"""

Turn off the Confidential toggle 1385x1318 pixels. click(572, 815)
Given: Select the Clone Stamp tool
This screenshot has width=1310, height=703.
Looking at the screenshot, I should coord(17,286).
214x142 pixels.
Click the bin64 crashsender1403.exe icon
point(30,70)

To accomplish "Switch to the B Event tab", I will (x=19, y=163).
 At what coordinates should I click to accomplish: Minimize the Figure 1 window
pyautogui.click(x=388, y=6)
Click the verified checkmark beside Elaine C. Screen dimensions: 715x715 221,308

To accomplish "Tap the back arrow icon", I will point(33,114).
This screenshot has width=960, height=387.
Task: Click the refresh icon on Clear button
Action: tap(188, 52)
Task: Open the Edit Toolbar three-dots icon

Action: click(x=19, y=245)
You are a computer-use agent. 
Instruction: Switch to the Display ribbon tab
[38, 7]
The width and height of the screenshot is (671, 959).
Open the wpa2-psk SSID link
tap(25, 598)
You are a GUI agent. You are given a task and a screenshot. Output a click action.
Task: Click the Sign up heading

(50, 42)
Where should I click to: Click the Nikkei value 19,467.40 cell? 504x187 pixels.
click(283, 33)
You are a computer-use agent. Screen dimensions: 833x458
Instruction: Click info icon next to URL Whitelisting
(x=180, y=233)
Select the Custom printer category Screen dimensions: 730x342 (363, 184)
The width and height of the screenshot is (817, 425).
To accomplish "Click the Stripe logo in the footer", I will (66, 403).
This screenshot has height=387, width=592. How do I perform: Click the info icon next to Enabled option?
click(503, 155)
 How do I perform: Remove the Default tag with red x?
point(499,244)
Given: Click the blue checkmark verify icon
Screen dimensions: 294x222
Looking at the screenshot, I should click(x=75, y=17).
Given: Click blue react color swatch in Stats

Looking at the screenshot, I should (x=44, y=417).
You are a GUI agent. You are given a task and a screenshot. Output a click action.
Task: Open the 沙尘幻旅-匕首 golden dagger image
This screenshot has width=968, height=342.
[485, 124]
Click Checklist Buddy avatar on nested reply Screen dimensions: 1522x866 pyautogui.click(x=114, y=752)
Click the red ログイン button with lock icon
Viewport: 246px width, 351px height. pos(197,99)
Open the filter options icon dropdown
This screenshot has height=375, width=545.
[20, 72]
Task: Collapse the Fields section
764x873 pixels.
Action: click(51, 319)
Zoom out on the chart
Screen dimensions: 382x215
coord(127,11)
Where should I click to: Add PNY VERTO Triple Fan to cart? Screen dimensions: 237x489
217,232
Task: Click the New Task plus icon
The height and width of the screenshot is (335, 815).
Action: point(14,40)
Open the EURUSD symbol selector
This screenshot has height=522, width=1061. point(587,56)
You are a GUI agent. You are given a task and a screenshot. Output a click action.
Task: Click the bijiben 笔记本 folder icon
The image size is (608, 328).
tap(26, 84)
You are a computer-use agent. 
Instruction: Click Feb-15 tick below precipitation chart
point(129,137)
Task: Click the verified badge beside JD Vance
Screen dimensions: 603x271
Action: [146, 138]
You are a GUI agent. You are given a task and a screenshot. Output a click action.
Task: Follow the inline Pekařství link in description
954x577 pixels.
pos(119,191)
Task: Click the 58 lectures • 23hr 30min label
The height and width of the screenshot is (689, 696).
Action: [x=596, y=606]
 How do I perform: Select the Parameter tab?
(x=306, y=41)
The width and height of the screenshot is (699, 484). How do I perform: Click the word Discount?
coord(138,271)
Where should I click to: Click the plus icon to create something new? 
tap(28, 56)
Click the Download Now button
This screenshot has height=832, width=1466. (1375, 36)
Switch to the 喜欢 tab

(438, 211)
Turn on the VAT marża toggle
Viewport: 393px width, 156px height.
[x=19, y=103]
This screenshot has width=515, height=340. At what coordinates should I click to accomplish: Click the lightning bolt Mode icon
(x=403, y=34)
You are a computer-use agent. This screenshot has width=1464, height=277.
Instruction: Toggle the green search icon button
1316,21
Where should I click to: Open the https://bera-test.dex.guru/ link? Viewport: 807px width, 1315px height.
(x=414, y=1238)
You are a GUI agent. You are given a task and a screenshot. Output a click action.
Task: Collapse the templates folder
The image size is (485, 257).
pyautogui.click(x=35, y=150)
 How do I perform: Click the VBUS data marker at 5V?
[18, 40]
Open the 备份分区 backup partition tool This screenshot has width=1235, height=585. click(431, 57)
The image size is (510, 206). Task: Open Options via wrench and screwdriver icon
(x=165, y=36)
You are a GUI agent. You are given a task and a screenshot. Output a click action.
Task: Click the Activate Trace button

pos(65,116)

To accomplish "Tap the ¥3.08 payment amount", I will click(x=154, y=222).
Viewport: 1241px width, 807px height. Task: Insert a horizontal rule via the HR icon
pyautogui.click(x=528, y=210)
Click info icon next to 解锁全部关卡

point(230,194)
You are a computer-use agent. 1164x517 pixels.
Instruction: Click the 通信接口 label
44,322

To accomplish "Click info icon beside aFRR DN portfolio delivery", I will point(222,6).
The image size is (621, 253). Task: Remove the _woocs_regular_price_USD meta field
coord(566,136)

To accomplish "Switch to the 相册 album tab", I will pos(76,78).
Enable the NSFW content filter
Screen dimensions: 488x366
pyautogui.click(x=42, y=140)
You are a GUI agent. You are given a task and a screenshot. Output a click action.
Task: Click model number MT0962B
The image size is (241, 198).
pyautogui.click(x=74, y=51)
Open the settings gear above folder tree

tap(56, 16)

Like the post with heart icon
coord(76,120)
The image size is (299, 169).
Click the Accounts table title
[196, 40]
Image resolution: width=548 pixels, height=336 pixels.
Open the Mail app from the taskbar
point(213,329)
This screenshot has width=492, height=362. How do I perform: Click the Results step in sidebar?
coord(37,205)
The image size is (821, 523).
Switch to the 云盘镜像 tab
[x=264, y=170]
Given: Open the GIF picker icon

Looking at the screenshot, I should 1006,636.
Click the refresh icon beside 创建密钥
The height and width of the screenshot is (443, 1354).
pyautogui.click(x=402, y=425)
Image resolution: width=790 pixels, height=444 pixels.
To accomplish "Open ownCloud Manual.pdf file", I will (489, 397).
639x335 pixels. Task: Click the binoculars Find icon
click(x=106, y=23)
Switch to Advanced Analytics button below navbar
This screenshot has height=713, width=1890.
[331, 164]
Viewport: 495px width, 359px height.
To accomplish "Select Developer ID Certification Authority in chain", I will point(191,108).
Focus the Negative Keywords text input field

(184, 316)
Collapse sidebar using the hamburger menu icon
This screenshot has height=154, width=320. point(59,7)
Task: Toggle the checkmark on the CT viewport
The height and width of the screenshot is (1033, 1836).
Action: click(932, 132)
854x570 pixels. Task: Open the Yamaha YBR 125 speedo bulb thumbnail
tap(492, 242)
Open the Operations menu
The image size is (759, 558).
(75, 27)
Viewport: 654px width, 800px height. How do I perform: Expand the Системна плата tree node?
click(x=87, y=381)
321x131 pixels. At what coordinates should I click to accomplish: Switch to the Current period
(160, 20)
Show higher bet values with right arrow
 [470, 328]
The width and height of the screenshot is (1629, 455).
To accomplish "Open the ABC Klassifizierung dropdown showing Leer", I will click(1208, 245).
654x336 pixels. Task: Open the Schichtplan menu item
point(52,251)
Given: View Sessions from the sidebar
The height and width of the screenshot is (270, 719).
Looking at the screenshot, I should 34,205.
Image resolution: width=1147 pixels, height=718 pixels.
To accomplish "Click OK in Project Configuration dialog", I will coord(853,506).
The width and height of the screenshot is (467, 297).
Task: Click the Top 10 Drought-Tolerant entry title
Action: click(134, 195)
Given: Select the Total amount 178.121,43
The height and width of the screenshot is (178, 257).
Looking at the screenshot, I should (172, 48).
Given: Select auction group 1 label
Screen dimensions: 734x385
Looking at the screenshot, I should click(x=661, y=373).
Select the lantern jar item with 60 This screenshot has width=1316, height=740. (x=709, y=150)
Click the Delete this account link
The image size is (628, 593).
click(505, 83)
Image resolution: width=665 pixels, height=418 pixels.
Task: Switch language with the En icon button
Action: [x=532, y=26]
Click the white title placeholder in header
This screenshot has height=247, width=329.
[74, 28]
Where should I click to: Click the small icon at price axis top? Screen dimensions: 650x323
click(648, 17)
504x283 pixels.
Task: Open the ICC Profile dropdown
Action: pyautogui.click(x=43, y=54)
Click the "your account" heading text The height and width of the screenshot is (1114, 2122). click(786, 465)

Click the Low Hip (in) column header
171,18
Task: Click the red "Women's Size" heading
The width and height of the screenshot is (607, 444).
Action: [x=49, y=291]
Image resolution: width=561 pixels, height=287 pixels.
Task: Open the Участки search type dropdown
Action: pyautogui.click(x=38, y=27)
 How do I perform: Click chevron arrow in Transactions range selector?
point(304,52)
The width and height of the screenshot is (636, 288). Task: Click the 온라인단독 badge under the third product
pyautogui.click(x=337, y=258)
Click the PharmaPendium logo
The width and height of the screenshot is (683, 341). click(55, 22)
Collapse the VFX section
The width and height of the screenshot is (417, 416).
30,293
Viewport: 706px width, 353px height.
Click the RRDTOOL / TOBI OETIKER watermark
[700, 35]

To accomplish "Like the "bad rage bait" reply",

"""

Note which lines carry the word "computer" in the material, then copy each of them.

» RESULT FOR THIS EXERCISE
You are a computer-use agent. 
You are a computer-use agent. Screen dimensions: 833x458
You are a computer-use agent. 
You are a computer-use agent. This screenshot has width=1464, height=277.
You are a computer-use agent. 1164x517 pixels.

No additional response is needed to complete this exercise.